> _Required work_
Among the entries below, one line contains "NGUYỄN-LONG, Mai (163, 1604)" and another contains "reproductions (162, 1982)". Transcribe those two lines and every line between them, exactly.

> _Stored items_
........

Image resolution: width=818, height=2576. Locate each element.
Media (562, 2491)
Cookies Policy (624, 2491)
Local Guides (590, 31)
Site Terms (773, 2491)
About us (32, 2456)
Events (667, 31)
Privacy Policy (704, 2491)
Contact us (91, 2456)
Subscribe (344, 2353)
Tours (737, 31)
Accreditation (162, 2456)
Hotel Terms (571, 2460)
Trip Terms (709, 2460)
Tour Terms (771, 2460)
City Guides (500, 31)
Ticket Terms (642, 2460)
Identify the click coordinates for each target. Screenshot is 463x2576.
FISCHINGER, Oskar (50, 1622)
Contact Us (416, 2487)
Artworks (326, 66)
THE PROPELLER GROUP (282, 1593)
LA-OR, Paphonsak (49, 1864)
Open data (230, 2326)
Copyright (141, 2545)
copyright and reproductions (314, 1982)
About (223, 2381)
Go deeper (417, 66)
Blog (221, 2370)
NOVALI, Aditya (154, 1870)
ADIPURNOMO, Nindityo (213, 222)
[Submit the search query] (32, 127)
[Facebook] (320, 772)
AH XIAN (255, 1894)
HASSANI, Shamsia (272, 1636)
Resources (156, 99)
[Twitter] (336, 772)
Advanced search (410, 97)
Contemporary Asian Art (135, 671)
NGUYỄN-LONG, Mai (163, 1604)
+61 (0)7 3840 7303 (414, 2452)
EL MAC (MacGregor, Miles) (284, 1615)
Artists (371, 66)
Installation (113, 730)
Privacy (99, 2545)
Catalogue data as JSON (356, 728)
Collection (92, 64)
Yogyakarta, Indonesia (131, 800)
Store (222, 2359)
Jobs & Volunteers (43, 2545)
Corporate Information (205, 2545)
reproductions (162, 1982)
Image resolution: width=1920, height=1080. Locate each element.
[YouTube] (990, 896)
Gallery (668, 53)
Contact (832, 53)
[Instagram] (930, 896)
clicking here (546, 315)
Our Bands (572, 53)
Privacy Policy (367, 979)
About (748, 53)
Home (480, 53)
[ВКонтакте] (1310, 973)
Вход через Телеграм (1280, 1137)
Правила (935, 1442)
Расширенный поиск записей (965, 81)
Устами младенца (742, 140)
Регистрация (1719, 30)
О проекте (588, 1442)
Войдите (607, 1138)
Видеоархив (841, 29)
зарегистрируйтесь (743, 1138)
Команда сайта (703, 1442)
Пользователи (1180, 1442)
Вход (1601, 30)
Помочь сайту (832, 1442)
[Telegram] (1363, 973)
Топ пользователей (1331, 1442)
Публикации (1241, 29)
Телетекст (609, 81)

........

> _Exercise output_
NGUYỄN-LONG, Mai (163, 1604)
+61 (0)7 3840 7303 (414, 2452)
EL MAC (MacGregor, Miles) (284, 1615)
Artists (371, 66)
Installation (113, 730)
Privacy (99, 2545)
Catalogue data as JSON (356, 728)
Collection (92, 64)
Yogyakarta, Indonesia (131, 800)
Store (222, 2359)
Jobs & Volunteers (43, 2545)
Corporate Information (205, 2545)
reproductions (162, 1982)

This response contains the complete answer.